Vaccine-derived poliovirus was detected in Burundi, Congo

JOHANNESBURG/LONDON, March 17 (Reuters) – Health officials in Burundi and the Democratic Republic of Congo (DRC) have detected cases of vaccine-associated poliovirus, the World Health Organization and the Global Polio Eradication Initiative said.

WHO said Burundi’s government had declared the detection of the virus a national public health emergency after cases were confirmed in an unvaccinated four-year-old boy in the Isale region of western Burundi and two other children who were his contacts.

Five other samples taken from wastewater environmental monitoring confirmed the presence of circulating poliovirus type 2 in Burundi, the WHO added in a statement.

Circulating poliovirus type 2 is different from wild poliovirus, and infections occur when the weakened poliovirus strain contained in the oral polio vaccine circulates among under-immunized populations for long periods of time.

The findings are significant because they relate for the first time to the use of a new vaccine, new oral polio vaccine type 2 (nOPV2), which was developed specifically to reduce this risk.

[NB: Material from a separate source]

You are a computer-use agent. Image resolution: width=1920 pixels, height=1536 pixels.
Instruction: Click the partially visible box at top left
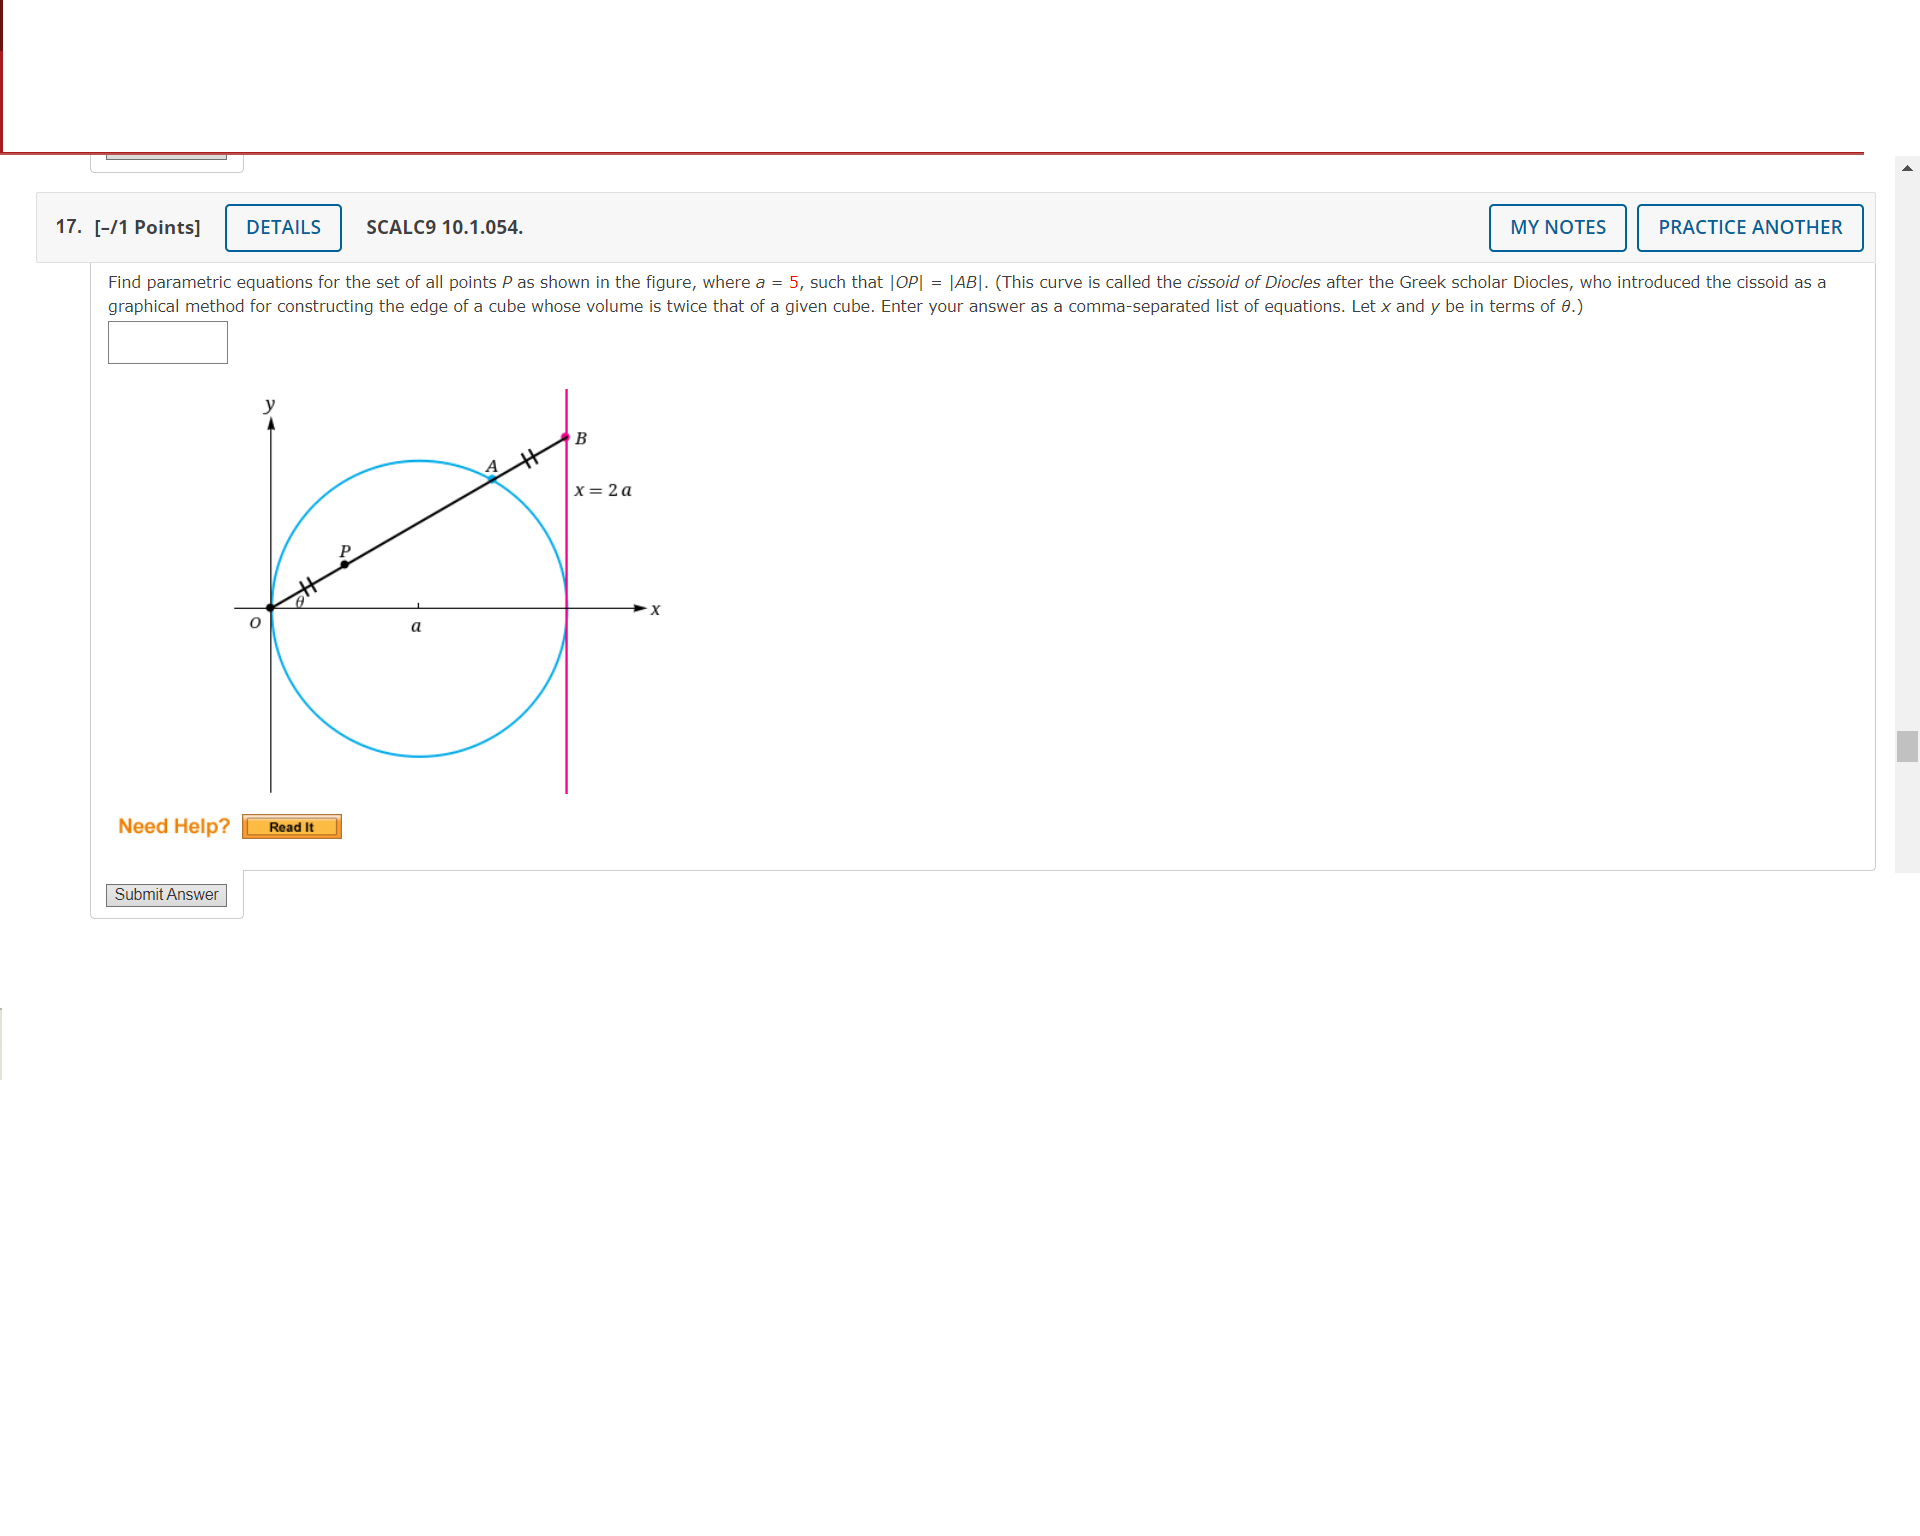166,158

The Global Polio Eradication Initiative (GPEI) said in a statement that circulating vaccine-derived poliovirus type 2 was found in six children in the eastern Tanganyika and South Kivu provinces of the Democratic Republic of Congo.

Burundi plans to implement a polio vaccination campaign in the coming weeks for all eligible children under the age of 7 with the help of WHO and GPEI, WHO said.

“While the discovery of these outbreaks is a tragedy for the affected family and communities, it is not unexpected with the wider use of the vaccine,” said GPEI, a partnership formed by the WHO, the Bill & Melinda Gates Foundation and other global health organizations. bodies.

It reported that 600 million doses of the new vaccine had been administered in 28 countries since March 2021 and reiterated that the vaccine was safe and effective.

The DRC has scheduled a vaccination campaign for April, GPEI said.